Audio scene rendering

Rendering an audio scene requires to use the "render_scene.py" script available under [VERSE]/src folder.

The full syntax of this command is the following:

usage: render_scene.py [-h] [-sf SCENE_FILE] [-sn SCENE_NAME] [-fp] [-fo] [-o OUTPUT_FOLDER] [-k] [-c CPU_PROCESS] [-v]
                       [-log LOGFILE]

options:
  -h, --help            show this help message and exit
  -sf SCENE_FILE, --scene_file SCENE_FILE
                        audio scene to render (default: None)
  -sn SCENE_NAME, --scene_name SCENE_NAME
                        scene prefix name for audio files (default: None)
  -fp, --full_playback  play audio source in full length (default: False)
  -fo, --force_overwrite
                        audio source conversion (ffmpeg) force overwrite (default: False)
  -o OUTPUT_FOLDER, --output_folder OUTPUT_FOLDER
                        output folder (default: None)
  -k, --keep_files      keep all output files (default: False)
  -c CPU_PROCESS, --cpu_process CPU_PROCESS
                        maximum number of CPU process to use
  -v, --verbose         verbose (default: False)
  -log LOGFILE, --logfile LOGFILE
                        log verbose output to file (default: None)

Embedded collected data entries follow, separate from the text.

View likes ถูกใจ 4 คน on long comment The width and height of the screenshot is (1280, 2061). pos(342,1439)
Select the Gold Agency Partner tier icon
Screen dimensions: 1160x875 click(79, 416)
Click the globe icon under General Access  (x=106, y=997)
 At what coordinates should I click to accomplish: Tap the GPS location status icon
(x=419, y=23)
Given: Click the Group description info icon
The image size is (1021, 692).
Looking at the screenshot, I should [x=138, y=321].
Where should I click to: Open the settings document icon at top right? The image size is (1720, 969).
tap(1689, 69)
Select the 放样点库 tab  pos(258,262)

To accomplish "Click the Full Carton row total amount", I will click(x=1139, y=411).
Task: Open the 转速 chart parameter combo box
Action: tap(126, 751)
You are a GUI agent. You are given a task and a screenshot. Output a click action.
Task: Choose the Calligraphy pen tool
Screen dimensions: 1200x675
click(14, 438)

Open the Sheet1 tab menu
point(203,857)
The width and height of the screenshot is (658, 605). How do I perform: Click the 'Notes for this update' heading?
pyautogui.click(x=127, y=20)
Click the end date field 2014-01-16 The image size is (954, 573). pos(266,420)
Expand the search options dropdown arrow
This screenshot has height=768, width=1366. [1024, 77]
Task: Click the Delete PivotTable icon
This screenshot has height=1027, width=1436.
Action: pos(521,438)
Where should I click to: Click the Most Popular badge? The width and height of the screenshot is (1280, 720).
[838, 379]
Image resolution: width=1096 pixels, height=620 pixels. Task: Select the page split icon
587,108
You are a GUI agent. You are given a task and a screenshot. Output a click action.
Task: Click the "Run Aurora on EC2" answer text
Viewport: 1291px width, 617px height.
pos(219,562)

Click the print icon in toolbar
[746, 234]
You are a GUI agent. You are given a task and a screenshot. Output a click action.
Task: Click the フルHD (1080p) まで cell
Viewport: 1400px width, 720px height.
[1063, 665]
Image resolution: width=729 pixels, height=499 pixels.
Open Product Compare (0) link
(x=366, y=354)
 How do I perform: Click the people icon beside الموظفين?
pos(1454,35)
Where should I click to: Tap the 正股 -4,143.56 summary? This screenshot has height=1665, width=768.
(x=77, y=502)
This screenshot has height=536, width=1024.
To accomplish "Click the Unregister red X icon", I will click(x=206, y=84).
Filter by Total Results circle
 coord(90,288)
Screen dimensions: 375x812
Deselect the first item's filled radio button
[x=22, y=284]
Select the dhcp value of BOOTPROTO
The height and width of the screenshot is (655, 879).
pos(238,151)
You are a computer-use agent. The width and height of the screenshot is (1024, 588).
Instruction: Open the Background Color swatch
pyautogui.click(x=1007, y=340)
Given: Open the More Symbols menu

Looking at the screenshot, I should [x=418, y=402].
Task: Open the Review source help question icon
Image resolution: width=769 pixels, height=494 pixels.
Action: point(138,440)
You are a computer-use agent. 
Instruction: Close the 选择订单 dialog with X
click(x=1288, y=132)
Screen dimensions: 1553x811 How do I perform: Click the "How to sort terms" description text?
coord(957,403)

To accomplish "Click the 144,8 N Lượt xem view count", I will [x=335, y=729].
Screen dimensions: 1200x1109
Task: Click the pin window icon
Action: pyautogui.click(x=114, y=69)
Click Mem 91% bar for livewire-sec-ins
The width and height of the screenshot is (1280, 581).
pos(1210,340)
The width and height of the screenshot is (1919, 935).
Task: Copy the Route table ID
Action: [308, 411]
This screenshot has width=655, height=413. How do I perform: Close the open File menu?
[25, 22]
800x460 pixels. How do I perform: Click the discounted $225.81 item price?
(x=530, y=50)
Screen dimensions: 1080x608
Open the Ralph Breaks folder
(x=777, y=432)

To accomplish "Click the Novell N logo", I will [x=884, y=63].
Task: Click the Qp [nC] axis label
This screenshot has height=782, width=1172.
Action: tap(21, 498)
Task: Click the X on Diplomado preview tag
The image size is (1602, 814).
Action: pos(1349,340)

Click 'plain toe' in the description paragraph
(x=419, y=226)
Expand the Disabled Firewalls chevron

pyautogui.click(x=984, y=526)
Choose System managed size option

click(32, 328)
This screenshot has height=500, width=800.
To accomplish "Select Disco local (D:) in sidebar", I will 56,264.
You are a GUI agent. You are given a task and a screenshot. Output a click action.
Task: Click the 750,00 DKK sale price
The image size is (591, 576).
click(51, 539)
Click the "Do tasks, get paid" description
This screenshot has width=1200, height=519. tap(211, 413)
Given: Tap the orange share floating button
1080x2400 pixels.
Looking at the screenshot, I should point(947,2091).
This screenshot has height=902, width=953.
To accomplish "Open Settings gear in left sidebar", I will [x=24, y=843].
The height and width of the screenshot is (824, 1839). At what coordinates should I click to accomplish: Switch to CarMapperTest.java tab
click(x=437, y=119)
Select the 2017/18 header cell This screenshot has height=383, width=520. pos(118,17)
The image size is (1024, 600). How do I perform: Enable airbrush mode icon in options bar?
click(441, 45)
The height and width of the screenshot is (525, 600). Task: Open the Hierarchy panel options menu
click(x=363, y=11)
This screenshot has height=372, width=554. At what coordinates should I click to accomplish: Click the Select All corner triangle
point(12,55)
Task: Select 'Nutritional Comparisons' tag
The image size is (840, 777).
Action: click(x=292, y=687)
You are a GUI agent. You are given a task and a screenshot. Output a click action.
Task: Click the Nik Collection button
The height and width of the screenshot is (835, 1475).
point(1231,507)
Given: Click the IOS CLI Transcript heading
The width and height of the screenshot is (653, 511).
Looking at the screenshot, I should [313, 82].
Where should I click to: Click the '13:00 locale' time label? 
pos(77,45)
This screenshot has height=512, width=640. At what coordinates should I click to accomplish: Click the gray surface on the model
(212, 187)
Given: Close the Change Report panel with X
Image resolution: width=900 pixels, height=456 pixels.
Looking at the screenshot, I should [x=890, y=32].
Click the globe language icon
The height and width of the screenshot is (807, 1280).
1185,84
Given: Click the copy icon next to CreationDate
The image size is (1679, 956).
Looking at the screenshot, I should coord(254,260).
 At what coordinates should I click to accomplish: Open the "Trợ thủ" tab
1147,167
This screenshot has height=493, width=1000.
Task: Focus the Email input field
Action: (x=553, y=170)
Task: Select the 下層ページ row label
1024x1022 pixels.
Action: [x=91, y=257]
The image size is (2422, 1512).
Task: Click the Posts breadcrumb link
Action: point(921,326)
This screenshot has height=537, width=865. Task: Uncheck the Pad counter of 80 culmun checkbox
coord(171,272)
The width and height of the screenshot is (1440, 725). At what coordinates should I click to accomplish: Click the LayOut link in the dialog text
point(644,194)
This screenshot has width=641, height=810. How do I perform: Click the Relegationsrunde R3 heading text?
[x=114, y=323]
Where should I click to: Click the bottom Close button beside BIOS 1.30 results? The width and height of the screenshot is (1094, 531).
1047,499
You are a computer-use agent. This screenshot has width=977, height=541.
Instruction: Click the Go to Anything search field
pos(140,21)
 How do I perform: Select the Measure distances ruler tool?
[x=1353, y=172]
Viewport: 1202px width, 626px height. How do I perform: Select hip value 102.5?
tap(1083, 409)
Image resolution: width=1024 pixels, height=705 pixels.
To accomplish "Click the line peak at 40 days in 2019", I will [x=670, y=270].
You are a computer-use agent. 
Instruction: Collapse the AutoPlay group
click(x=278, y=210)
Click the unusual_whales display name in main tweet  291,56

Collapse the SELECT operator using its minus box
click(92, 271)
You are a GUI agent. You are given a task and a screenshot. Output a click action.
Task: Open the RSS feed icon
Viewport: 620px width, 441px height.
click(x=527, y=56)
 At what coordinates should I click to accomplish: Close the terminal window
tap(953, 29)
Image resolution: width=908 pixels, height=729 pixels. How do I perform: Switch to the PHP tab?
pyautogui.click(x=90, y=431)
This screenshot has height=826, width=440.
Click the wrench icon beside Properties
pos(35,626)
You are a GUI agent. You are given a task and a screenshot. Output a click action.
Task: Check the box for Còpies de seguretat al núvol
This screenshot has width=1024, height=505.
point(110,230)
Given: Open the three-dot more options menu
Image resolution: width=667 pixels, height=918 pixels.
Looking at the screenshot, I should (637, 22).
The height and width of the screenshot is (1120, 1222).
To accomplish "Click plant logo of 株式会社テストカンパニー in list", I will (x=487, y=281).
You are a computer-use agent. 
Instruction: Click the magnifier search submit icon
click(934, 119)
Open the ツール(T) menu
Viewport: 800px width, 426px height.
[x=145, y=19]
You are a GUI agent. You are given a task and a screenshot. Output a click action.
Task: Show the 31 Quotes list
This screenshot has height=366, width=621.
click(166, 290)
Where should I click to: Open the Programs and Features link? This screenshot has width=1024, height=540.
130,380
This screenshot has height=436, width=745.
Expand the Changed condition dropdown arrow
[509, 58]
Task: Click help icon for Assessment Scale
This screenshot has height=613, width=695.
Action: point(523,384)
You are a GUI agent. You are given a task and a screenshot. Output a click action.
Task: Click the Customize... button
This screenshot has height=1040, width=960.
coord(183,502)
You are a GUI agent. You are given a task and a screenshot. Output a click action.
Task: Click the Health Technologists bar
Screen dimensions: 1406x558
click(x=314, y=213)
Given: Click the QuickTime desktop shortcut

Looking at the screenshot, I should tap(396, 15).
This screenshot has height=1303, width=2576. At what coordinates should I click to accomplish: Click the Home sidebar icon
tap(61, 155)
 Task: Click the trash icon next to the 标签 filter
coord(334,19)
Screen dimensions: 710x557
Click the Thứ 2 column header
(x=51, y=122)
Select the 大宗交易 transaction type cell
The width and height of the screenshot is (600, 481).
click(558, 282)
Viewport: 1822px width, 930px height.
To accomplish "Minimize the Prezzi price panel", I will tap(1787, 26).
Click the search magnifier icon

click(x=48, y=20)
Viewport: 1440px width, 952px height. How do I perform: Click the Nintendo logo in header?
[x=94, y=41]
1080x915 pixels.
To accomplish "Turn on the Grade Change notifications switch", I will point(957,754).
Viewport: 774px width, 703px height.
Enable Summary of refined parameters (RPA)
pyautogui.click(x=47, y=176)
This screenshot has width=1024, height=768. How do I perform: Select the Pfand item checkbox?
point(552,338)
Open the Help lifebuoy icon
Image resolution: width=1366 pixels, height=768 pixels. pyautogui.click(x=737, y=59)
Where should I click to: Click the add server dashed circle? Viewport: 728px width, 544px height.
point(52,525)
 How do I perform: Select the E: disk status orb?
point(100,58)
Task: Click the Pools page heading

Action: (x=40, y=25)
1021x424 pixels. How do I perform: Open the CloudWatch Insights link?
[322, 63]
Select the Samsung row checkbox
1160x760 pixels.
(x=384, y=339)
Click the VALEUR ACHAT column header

  • The "scene_file" is the main option to indicate the .yaml file to be used, this is mandatory.
  • Use the "scene_name" option to indicate a specific prefix to be used when generating the final folder with rendered audio. The folder name is specified by the corrispondent option "output".
  • The "full_playback" option is useful when you want to render the source audio files in full length without using the "preferred playback segment" of the source itself.
  • The "keep_files" will keep all the temporary files in the final folder, useful for debug only.

Once a scene is rendered you will have a folder with three files, for example:

001301_dynamic_multivoice_0_1_1
    ├── 001301_dynamic_multivoice_0_1_1.yaml
    ├── dynamic_multivoice.mkv
    └── dynamic_multivoice_mkv.yaml

The final audio file is the Matroska (.mkv) file. This will contain the original sources used for rendering and the rendered output. Matroska is a so called "transport" or "container" format that allows multiple .WAV (LPCM) files to be grouped (muxed) in different tracks. The same file has a corrispondent descriptor in YAML format, useful to get informations on the matroska file with a more readable format. The remaining YAML file is the actual audio scene definition as it was used for rendering.

See play_scene and display_scene.md tools to learn how to play and display audio rendering results.